Top of RECORDS FOR THIS EXERCISE

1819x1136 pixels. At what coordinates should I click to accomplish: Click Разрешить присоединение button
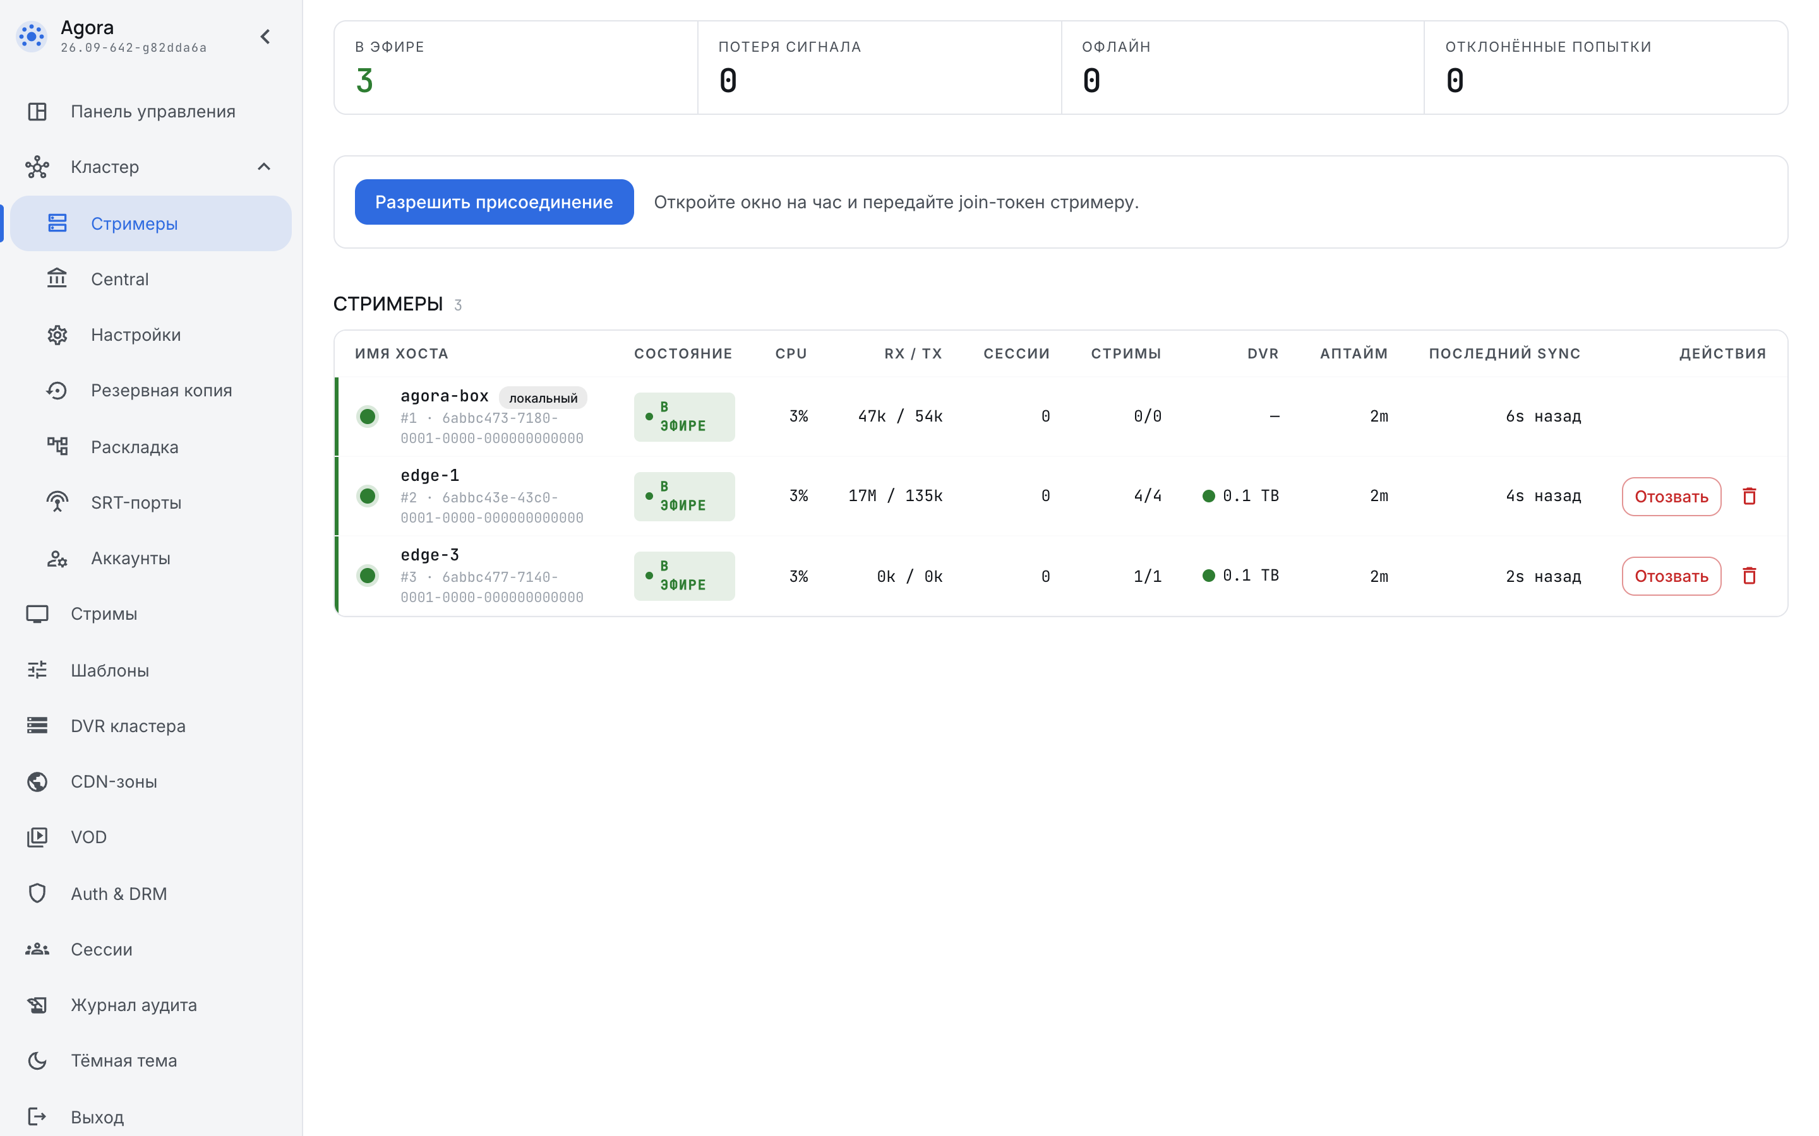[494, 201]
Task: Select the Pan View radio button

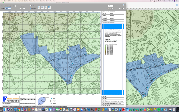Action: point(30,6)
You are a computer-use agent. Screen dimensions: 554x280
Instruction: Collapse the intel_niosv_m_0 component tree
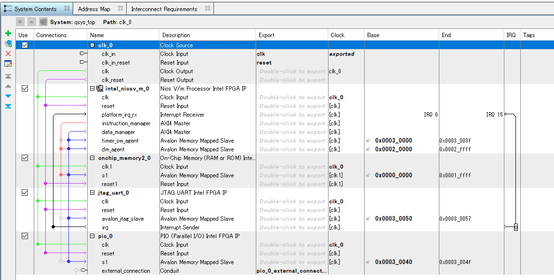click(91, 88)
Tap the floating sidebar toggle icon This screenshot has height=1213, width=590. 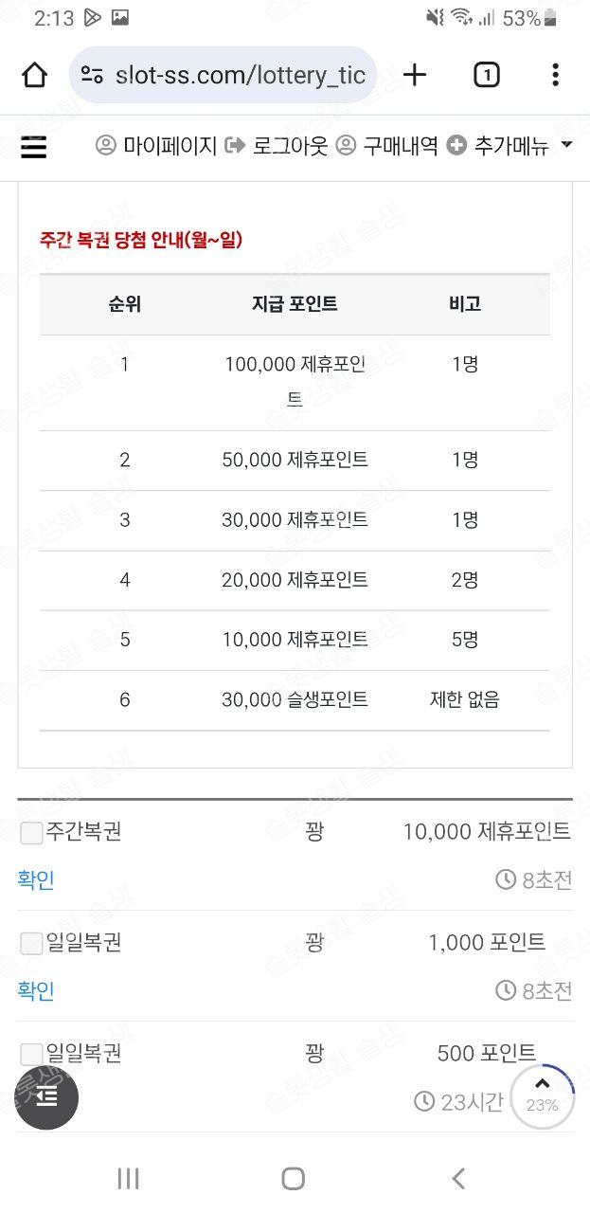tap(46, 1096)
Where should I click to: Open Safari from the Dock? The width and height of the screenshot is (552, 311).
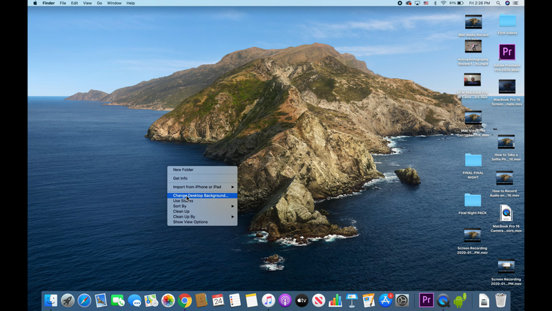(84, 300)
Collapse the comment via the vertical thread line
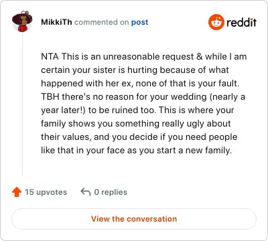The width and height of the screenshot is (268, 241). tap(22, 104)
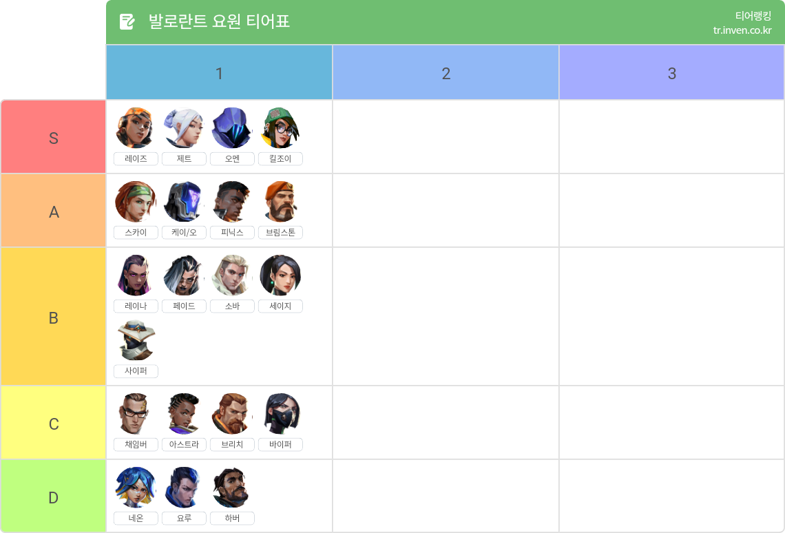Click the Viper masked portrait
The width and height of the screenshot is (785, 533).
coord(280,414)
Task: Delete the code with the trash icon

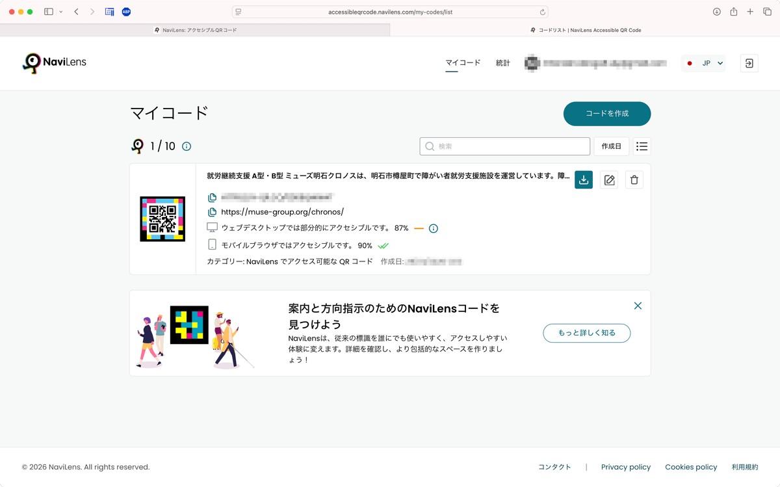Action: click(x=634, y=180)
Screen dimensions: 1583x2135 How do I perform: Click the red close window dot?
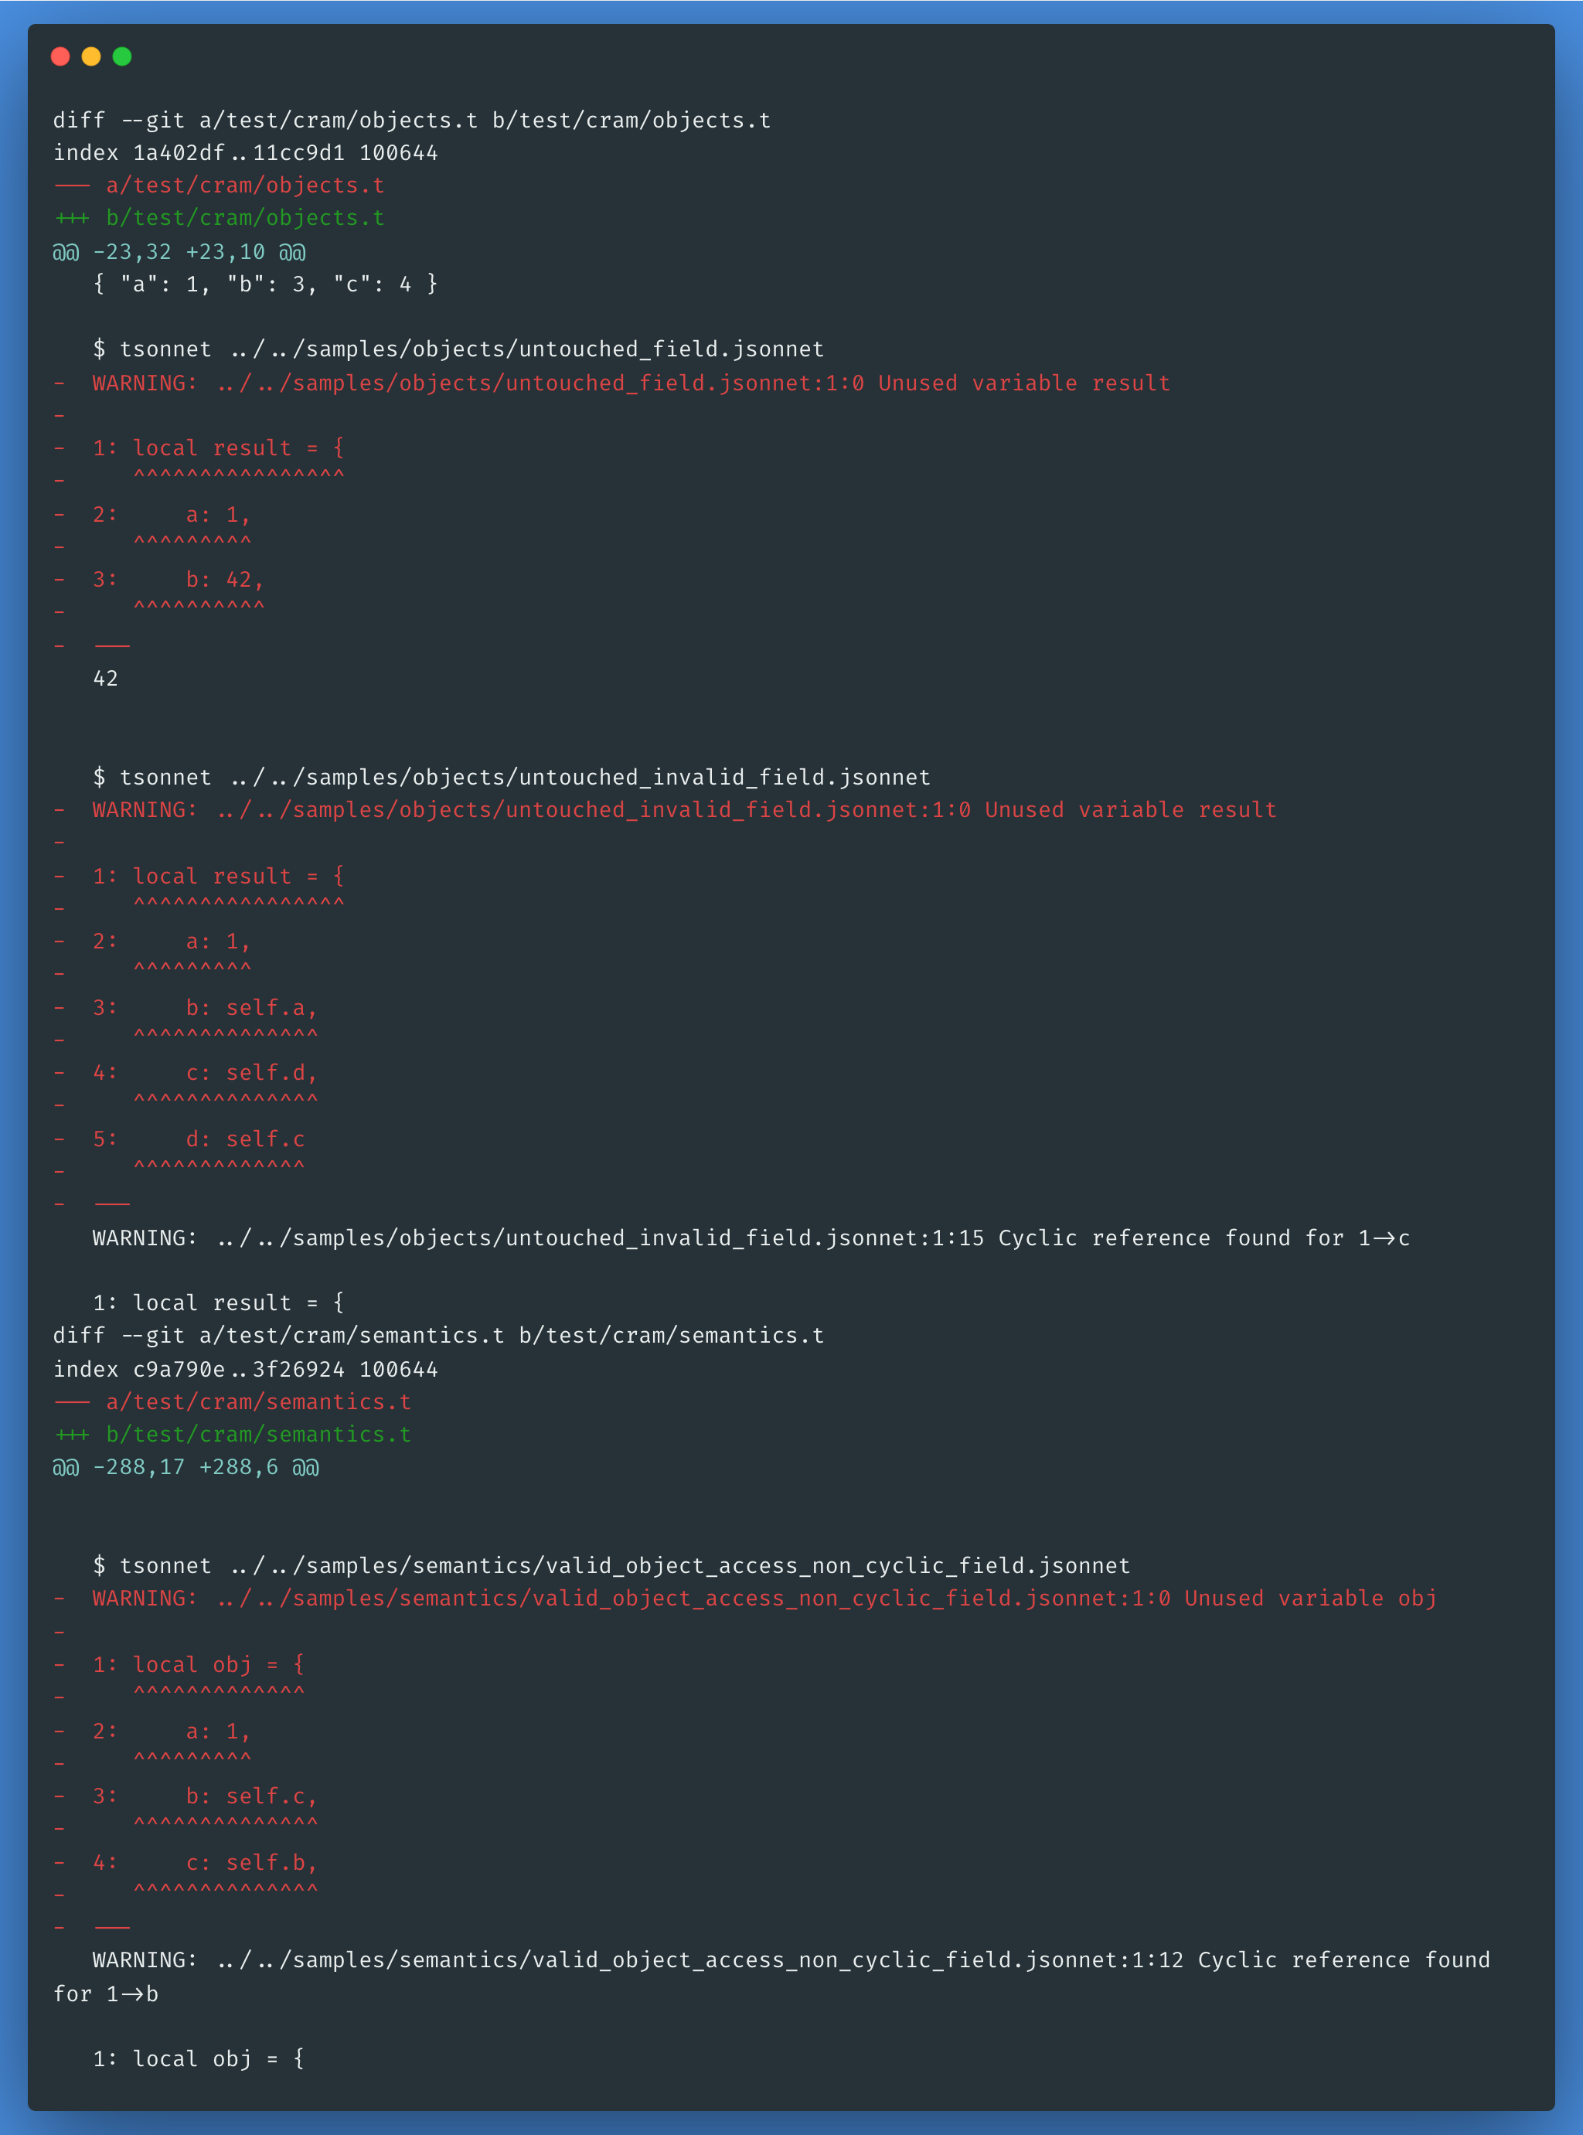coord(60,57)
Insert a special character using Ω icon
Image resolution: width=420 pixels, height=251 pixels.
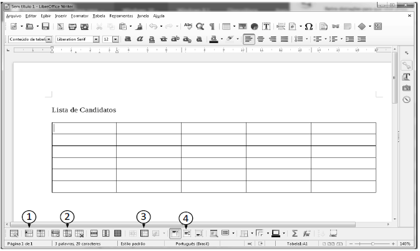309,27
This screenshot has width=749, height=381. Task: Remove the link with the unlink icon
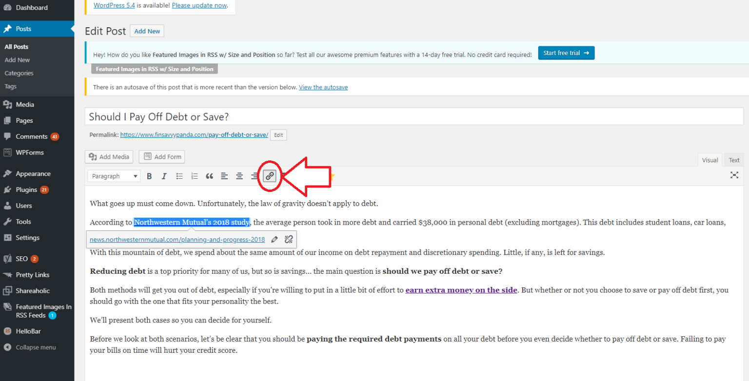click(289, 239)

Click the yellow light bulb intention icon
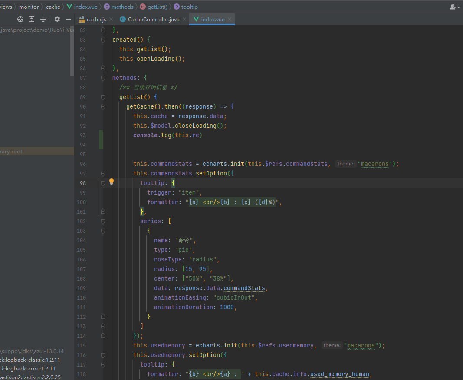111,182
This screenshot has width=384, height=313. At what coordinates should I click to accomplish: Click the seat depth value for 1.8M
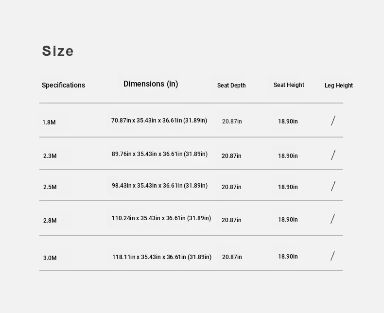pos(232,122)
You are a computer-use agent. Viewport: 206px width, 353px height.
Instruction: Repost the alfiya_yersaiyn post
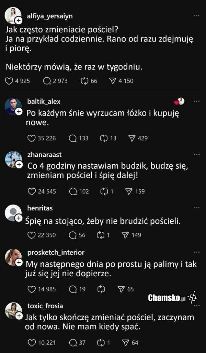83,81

Bottom of RECORDS FOR THIS EXERCISE

DIRECTIONS:
Pull every line that holds the string "computer" out of the records.

OUTPUT OF THE EXERCISE:
You are a computer-use agent. Screen dimensions: 554x280
You are a computer-use agent. Viewport: 206px width, 353px height.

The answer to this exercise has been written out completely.